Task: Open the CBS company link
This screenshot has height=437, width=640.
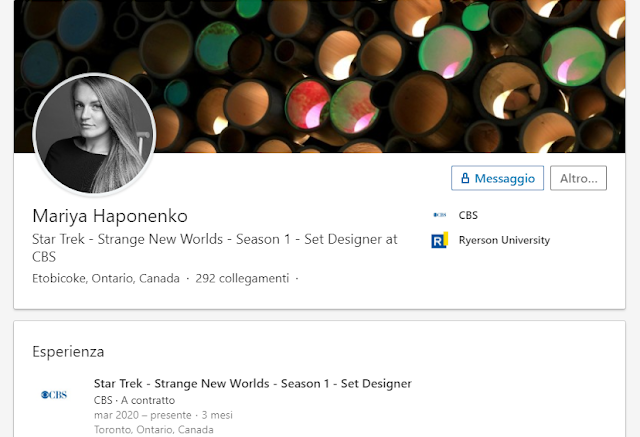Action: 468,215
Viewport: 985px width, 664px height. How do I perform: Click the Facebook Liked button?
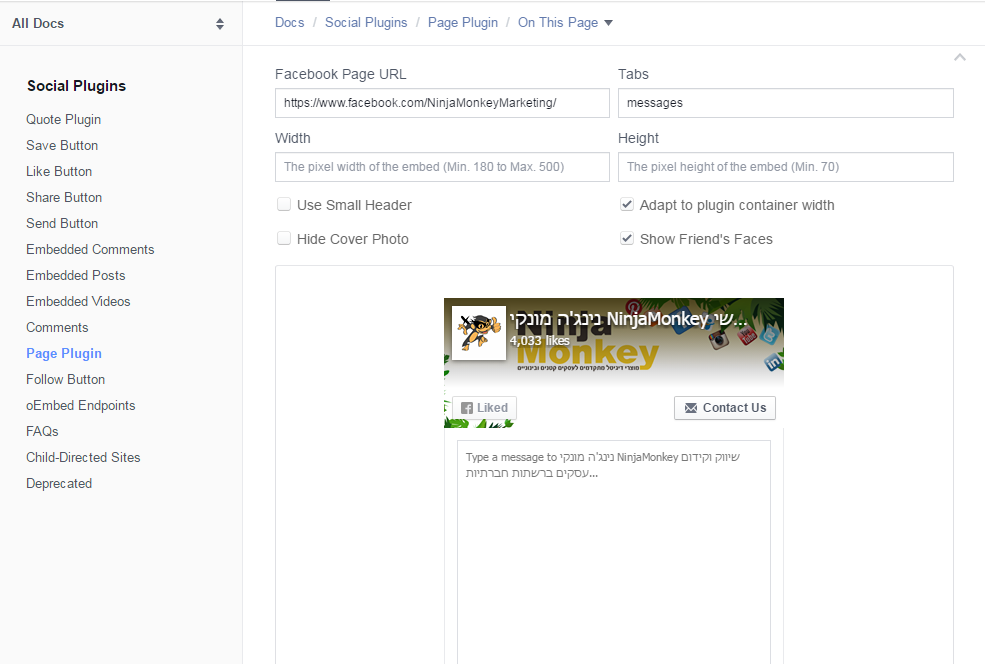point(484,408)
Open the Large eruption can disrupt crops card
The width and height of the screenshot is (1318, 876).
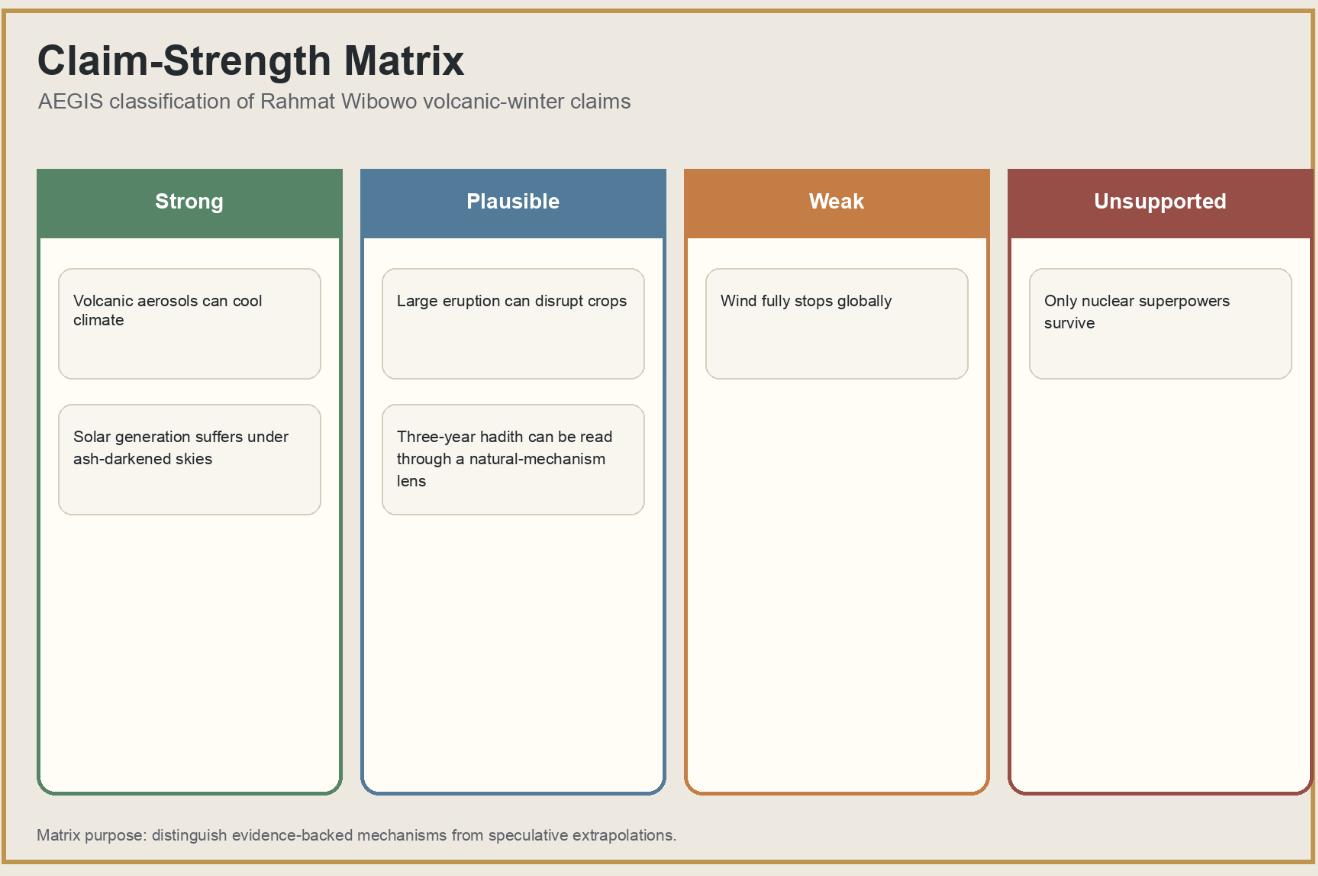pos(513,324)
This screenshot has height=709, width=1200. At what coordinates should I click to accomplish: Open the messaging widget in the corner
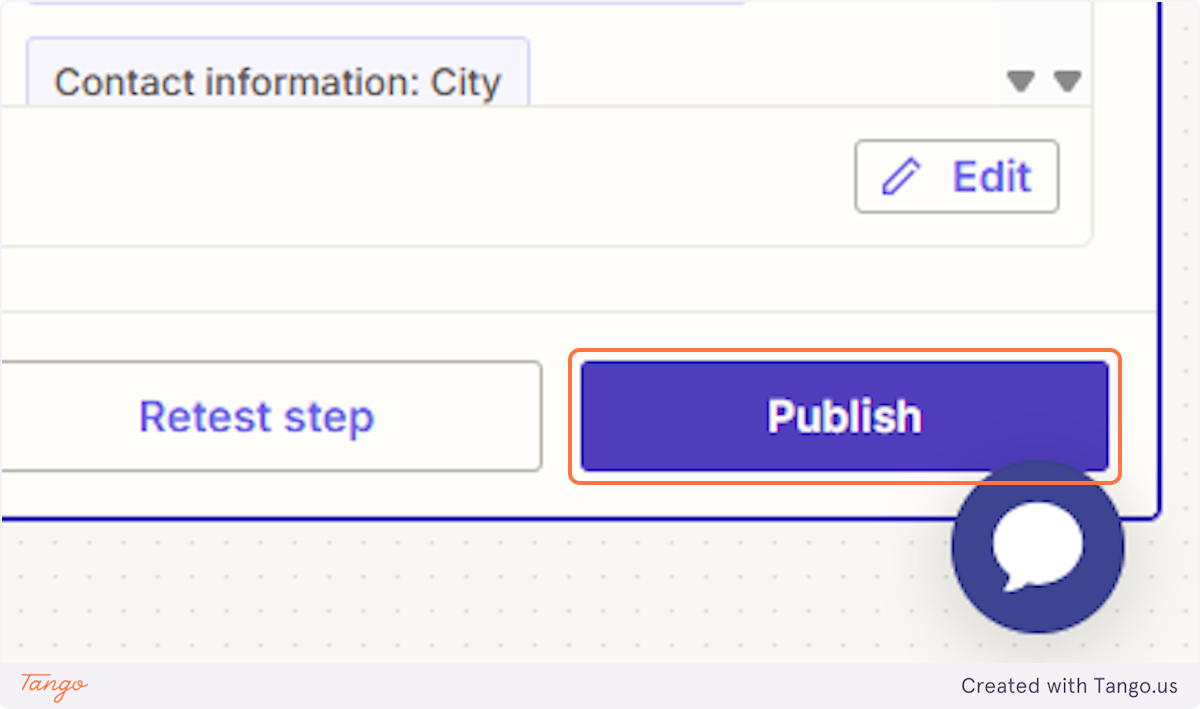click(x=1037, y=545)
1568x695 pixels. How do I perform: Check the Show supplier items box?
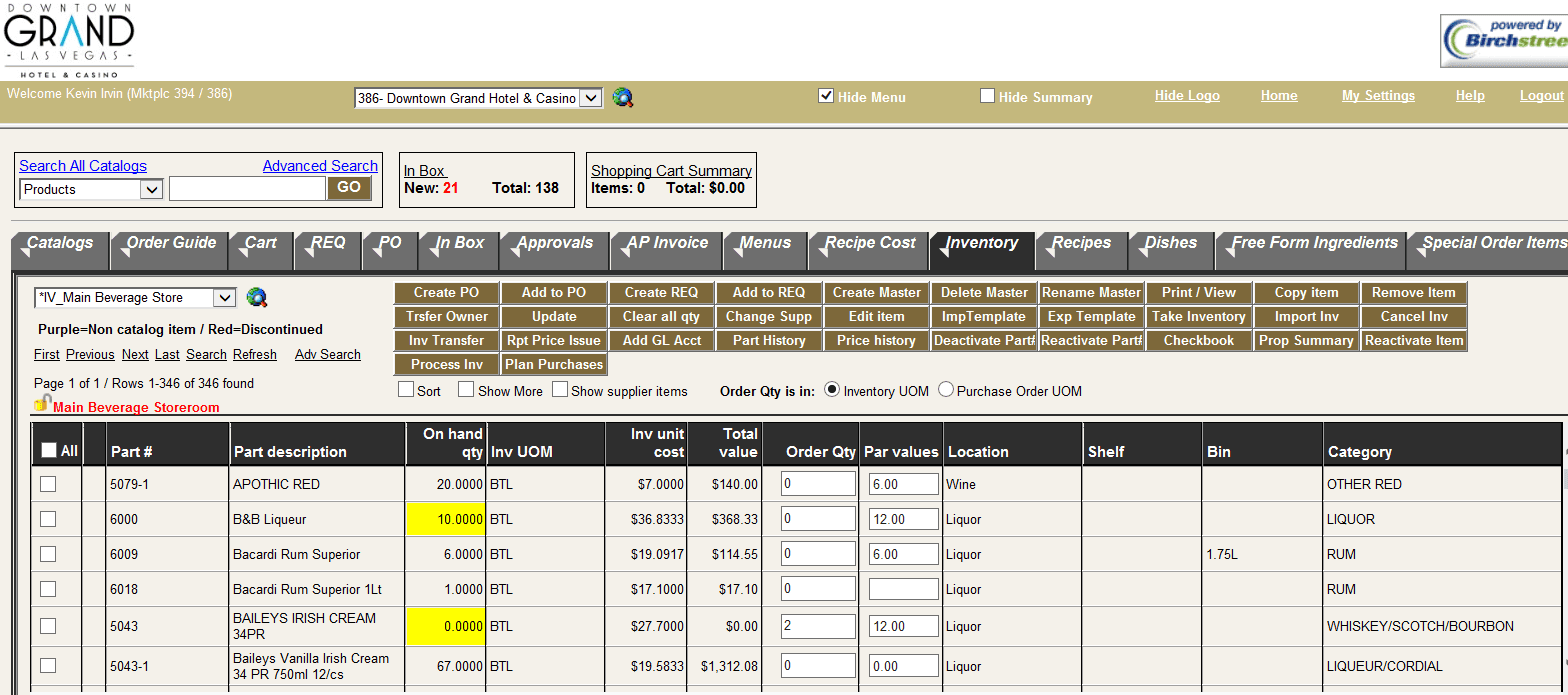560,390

----------------

What you are asked to do:
The material above should be printed again exactly, with each picture left out.

Solution to this task:
Task: Open the CBS company link
This screenshot has height=437, width=640.
Action: 468,215
Viewport: 985px width, 664px height. How do I perform: Click the Facebook Liked button?
point(484,408)
Open the Large eruption can disrupt crops card
The width and height of the screenshot is (1318, 876).
pos(513,324)
This screenshot has height=709, width=1200. At what coordinates should I click to accomplish: Open the messaging widget in the corner
click(x=1037, y=545)
1568x695 pixels. How do I perform: Check the Show supplier items box?
560,390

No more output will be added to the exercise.